Dataset entries:
__________________________________________________

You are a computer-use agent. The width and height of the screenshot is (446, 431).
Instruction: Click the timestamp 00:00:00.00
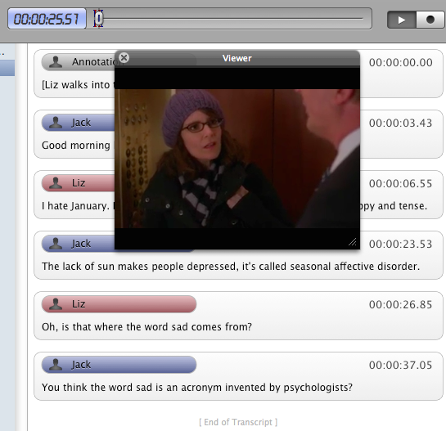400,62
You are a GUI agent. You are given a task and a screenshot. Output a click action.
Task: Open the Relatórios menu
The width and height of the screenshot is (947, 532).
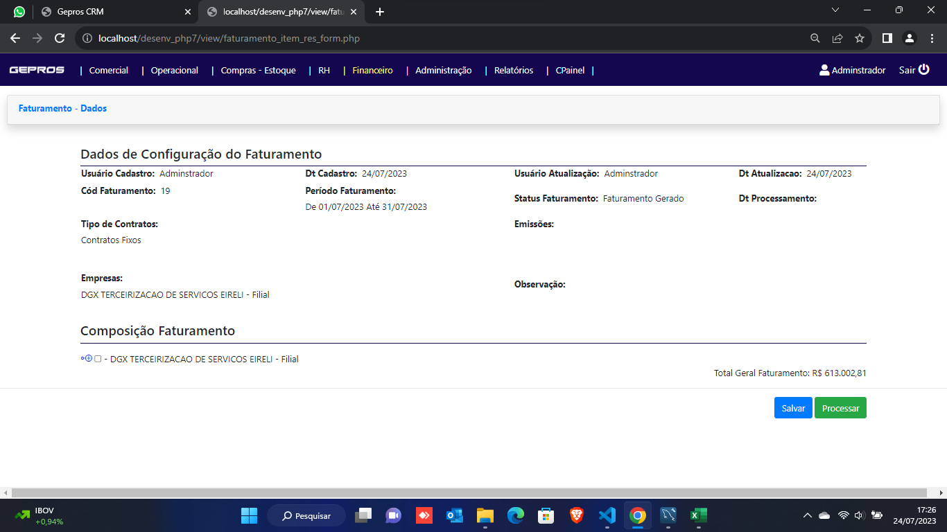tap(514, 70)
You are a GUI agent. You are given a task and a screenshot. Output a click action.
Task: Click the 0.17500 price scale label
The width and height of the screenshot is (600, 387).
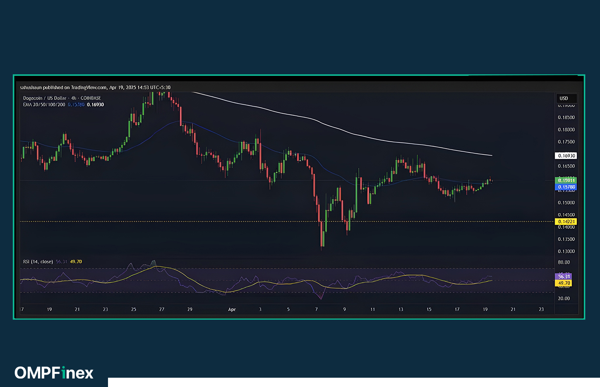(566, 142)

__________________________________________________

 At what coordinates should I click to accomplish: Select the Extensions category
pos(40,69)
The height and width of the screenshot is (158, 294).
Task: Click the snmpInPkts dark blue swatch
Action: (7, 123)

__________________________________________________

What you should do: All lines above from the one containing "Instruction: Click the timestamp 00:00:00.00" up to and including the one containing "Task: Click the 0.17500 price scale label" are to be set down exactly, and nothing else. Leave images out.

Finished exercise:
Instruction: Click the timestamp 00:00:00.00
400,62
You are a GUI agent. You are given a task and a screenshot. Output a click action.
Task: Open the Relatórios menu
The width and height of the screenshot is (947, 532).
tap(514, 70)
You are a GUI agent. You are given a task and a screenshot. Output a click action.
Task: Click the 0.17500 price scale label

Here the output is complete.